- Theatrical release poster
- Directed by: David Maler
- Written by: David Maler
- Produced by: Robert Carrady Zumaya Cordero Celinés Toribio Kendy Yanoreth
- Starring: Nashla Bogaert Frank Perozo Fabián Ríos Gaby Espino
- Cinematography: Luis Enrique Carrión
- Edited by: José Delio Ares
- Music by: Sergio Jiménez Lacima
- Production company: Caribbean Films
- Distributed by: Caribbean Films Distribution
- Release date: April 29, 2021;
- Running time: 98 minutes
- Country: Dominican Republic
- Language: Spanish

= No es lo que parece =

No es lo que parece (lit. 'It's not what it seems') is a 2021 Dominican romantic comedy film written and directed by David Maler.

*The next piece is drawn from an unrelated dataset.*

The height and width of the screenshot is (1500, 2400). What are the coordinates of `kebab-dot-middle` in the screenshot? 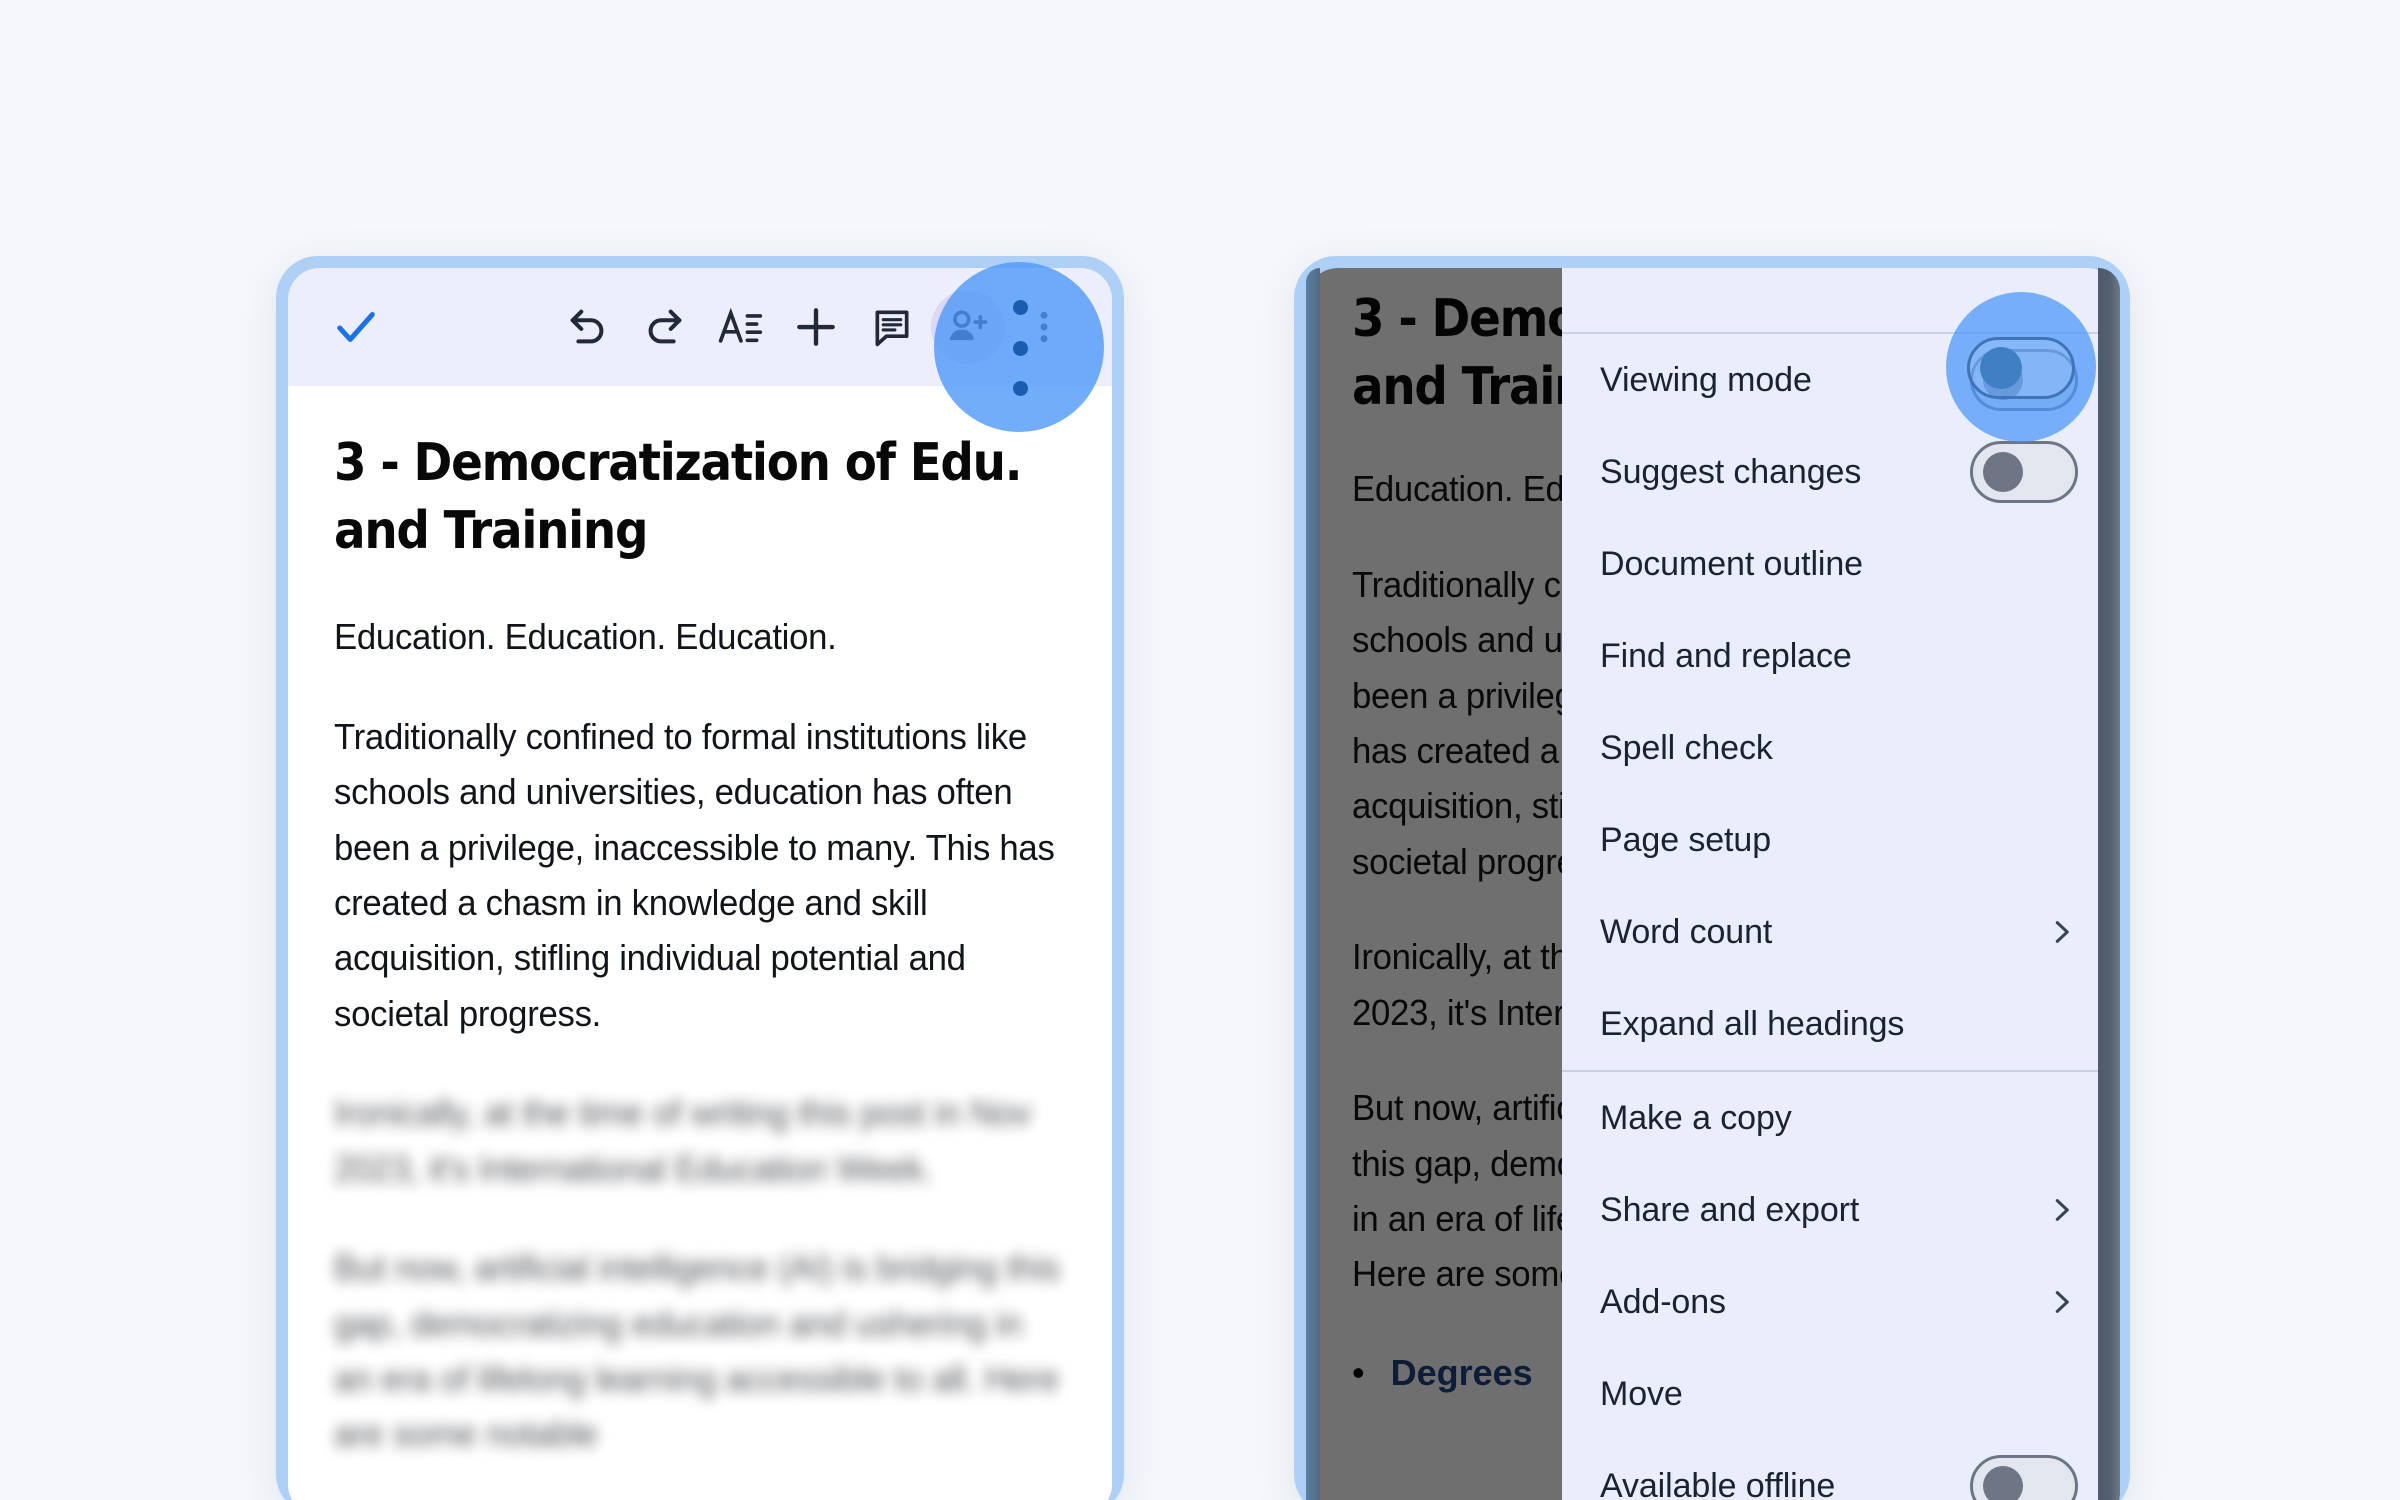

Starring Nashla Bogaert, Frank Perozo, Fabián Ríos, Gaby Espino, Jaime Mayol, Pepe Sierra, Bolívar Valera and Evelyna Rodríguez. It premiered on April 29, 2021, in Dominican, Puerto Rican and other Caribbean islands theaters.

== Synopsis ==
Juanma has the life she has always wanted. An organized routine, a comfortable job and the same girlfriend for nine years. This is until he decides to propose to her on their anniversary, when he discovers something that makes his perfect world fall apart. Luckily he has the best friends in the world, who manage to get him out of his depression, through the unconventional methods of the therapist Valeria, with the result that medicine can be more dangerous than disease.

== Cast ==
The actors participating in this film are:

- Frank Perozo as Juan 'Juanma' Manuel
- Nashla Bogaert as Valeria
- Bolívar Valera as Raúl
- Pepe Sierra as Beto
- Jaime Mayol as Eduardo
- Gaby Espino
- Fabián Ríos as Mr. Grimaldi
- Evelyna Rodríguez as Mariela
- Candy Flow as Margot
- Chimbala as Cousin
- Jenny Blanco as Juanma's sister
- Lissette Eduardo

== Production ==
Principal photography began on January 16, 2020, in Santo Domingo, Dominican Republic.